S3：加入诱导培养基于细胞培养瓶内，使细胞密度为2-4*106个/ml，此时种板为day0，将诱导因子加入到无血清淋巴细胞培养基中即配置成诱导培养基；

S4：培养4d后加入激活培养基，将激活因子加入到无血清淋巴细胞培养基中即配置成激活培养基；

S5：培养9d后加入扩增培养基，将扩增因子加入到无血清淋巴细胞培养基中即配置成扩增培养基。

优选地，所述诱导因子记为NKGrow3，NKGrow4和NKGrow5，所述NKGrow3为细胞因子IL-2，浓度为10-100ng/ml，所述NKGrow4为细胞因子IL18，浓度为10-50ng/ml，所述NKGrow5为细胞因子IL15,浓度为10-100ng/ml。
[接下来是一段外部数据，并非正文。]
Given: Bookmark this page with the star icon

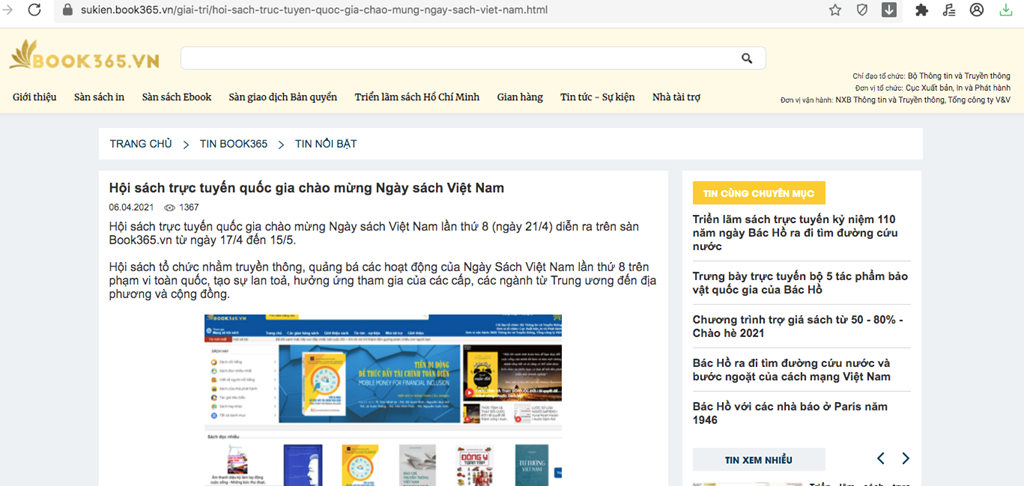Looking at the screenshot, I should tap(835, 10).
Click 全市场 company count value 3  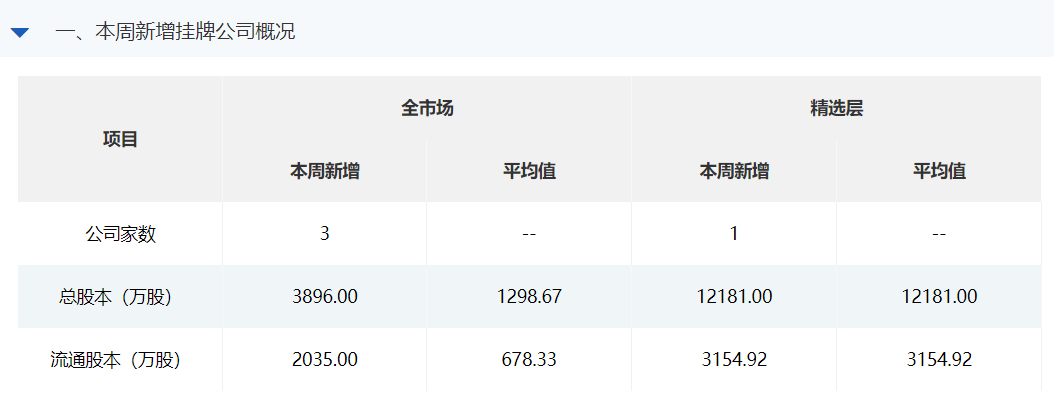[325, 234]
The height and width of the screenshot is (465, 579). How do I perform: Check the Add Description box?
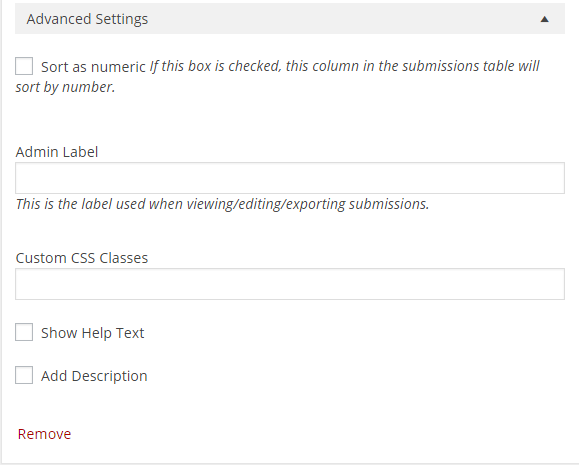(x=24, y=375)
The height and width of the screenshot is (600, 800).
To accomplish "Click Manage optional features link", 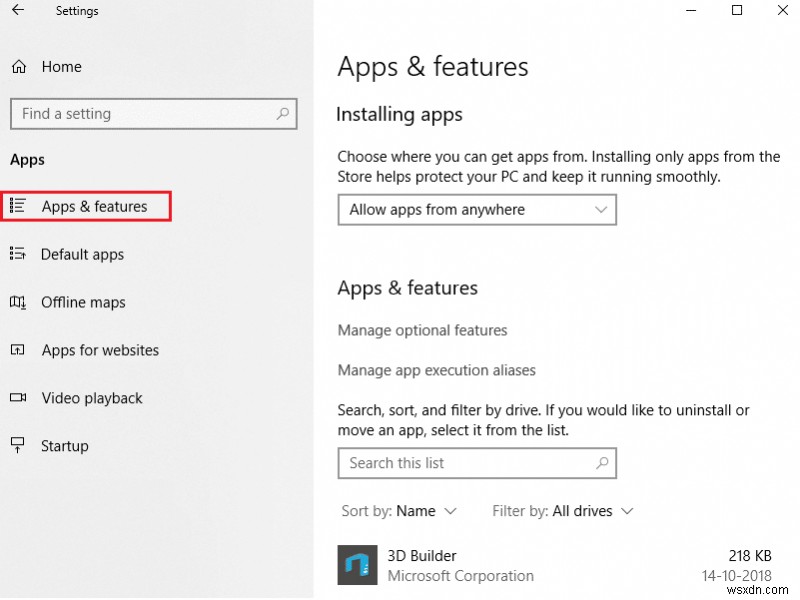I will point(422,330).
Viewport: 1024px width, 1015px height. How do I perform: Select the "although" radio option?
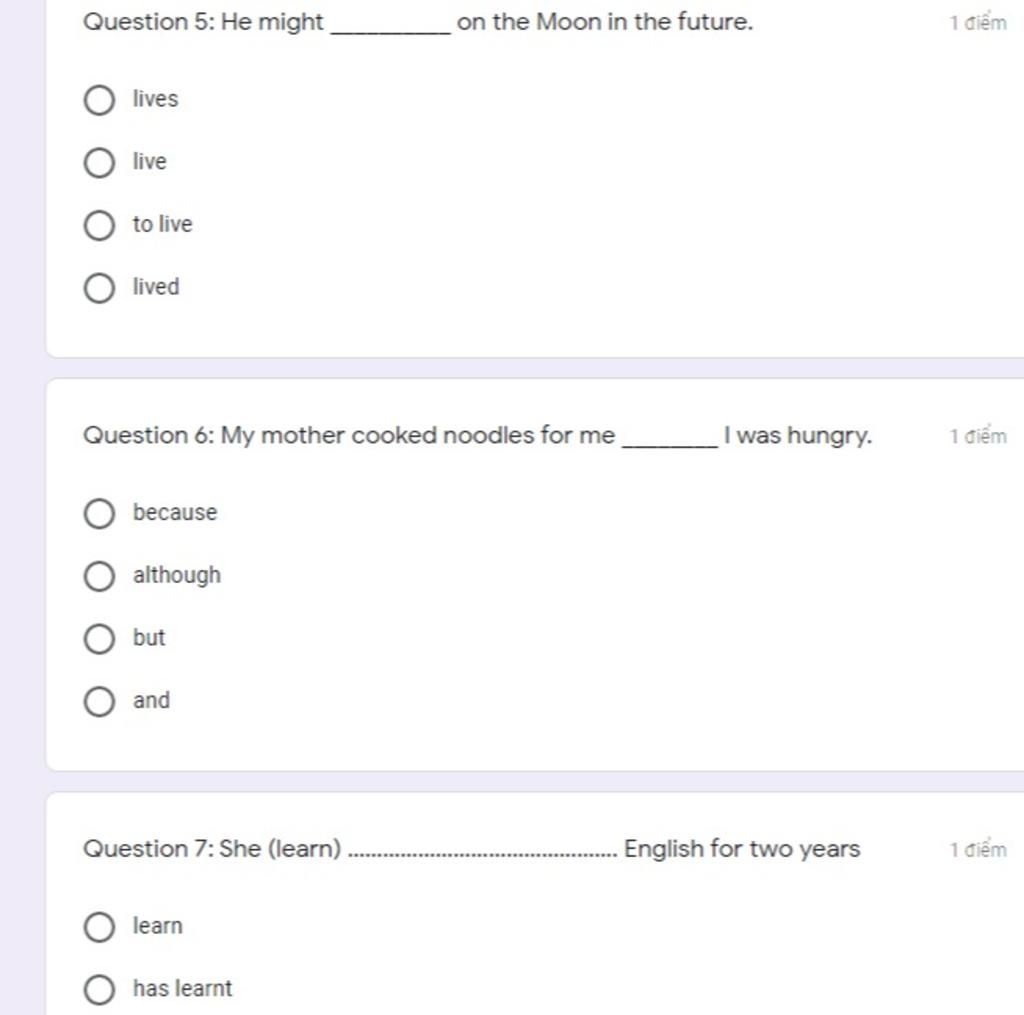pyautogui.click(x=99, y=576)
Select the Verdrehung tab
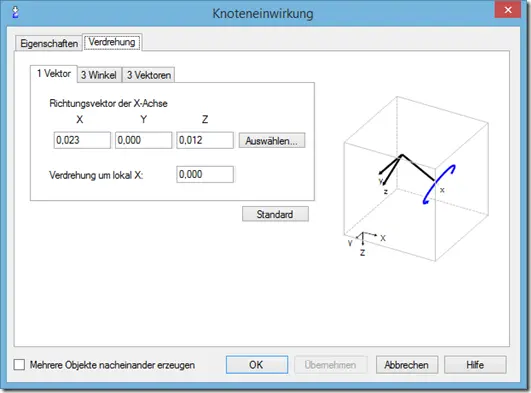The image size is (531, 393). (112, 42)
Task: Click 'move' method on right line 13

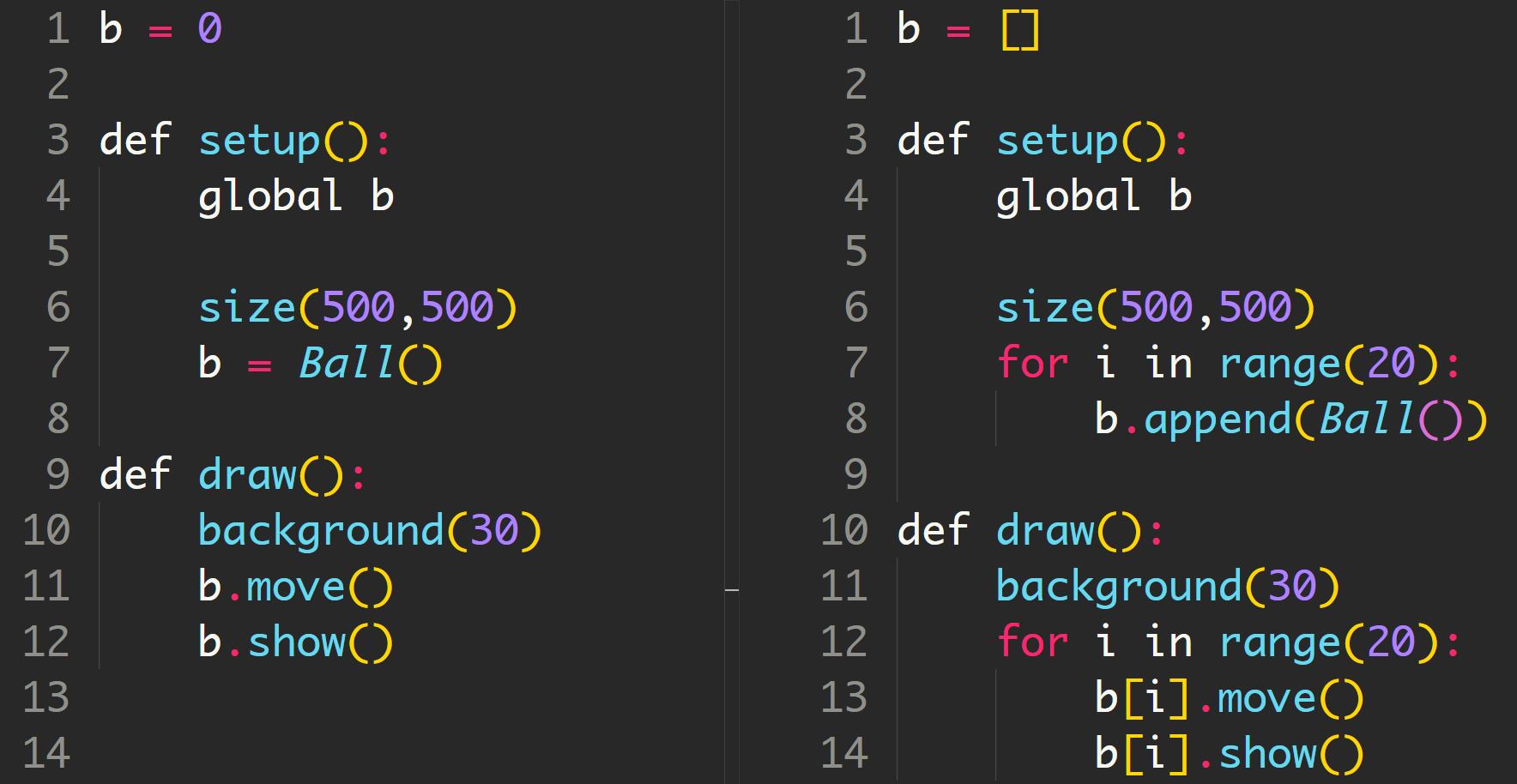Action: pyautogui.click(x=1266, y=698)
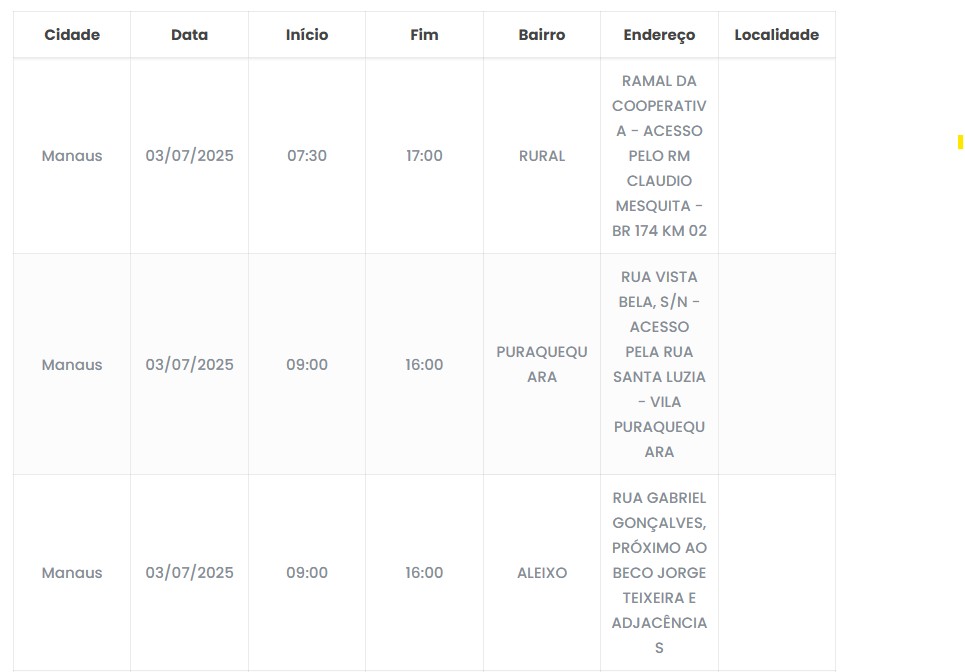Viewport: 965px width, 672px height.
Task: Click the small yellow marker at right
Action: tap(960, 142)
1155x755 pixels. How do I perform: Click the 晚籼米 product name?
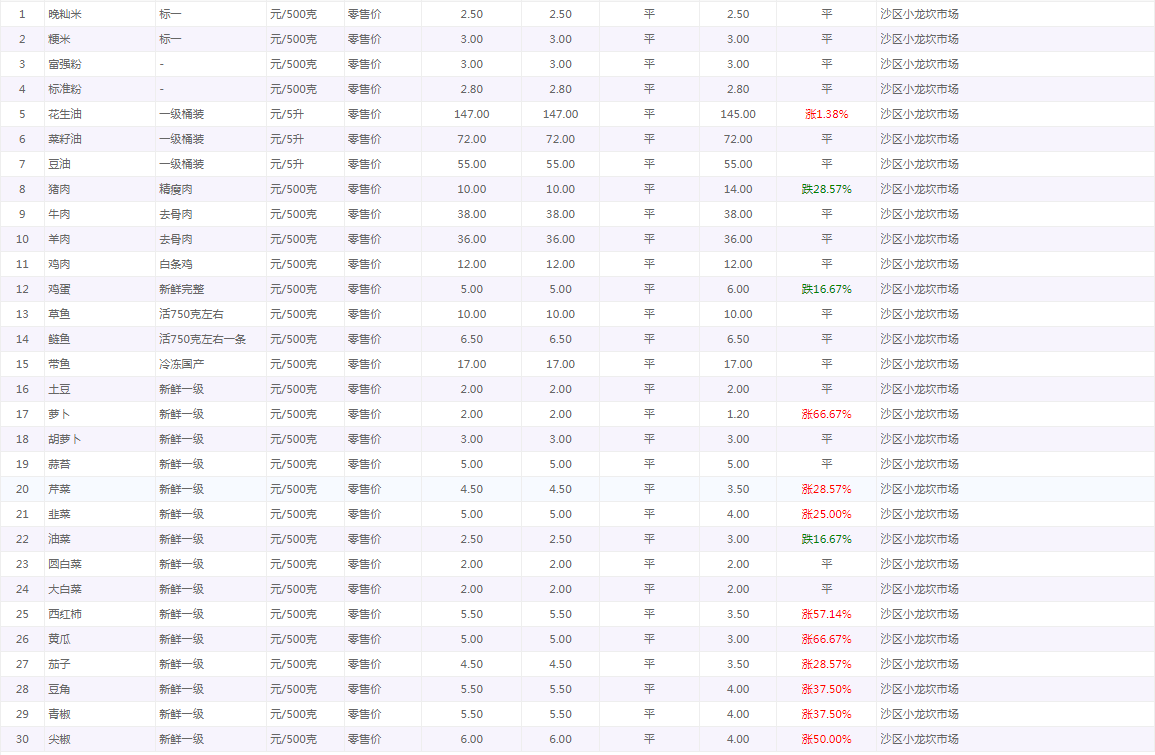(x=65, y=14)
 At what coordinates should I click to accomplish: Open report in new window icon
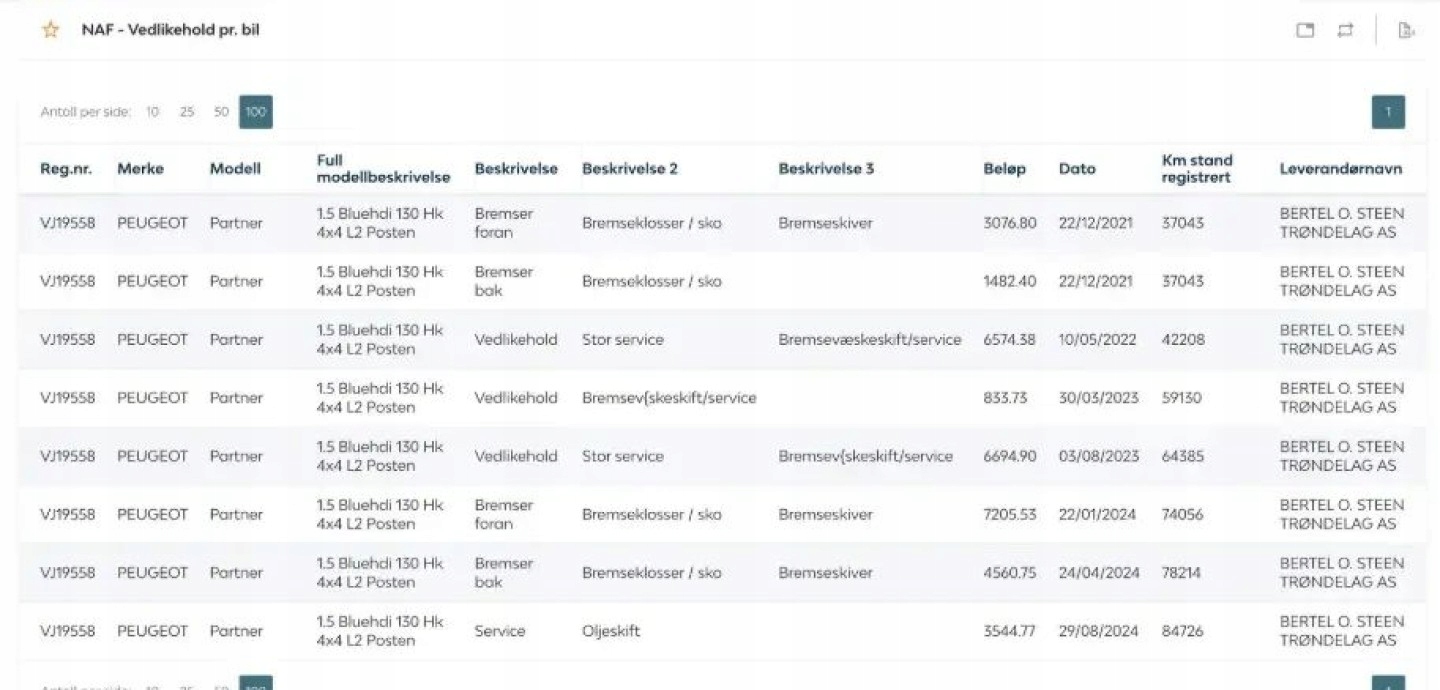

优选地，所述激活因子记为NKGrow6和NKGrow7，所述NKGrow6为细胞因子IL-15，浓度为10-100ng/ml，所述NKGrow7为细胞因子IL21，浓度为10-50ng/ml。

优选地，所述扩增因子记为NKGrow8，所述NKGrow8为细胞因子IL-2，浓度为10-100ng/ml。

优选地，所述NKGrow3为细胞因子IL-2，浓度为50ng/ml，所述NKGrow4为细胞因子IL18，浓度为25ng/ml，所述NKGrow5为细胞因子IL15,浓度为50ng/ml。

优选地，所述NKGrow6为细胞因子IL-15，浓度为50ng/ml，所述NKGrow7为细胞因子IL21，浓度为25ng/ml。

优选地，所述NKGrow8为细胞因子IL-2，浓度为50ng/ml。

优选地，所述无血清淋巴细胞培养基为AlyS505NK培养基或XVIVO500培养基。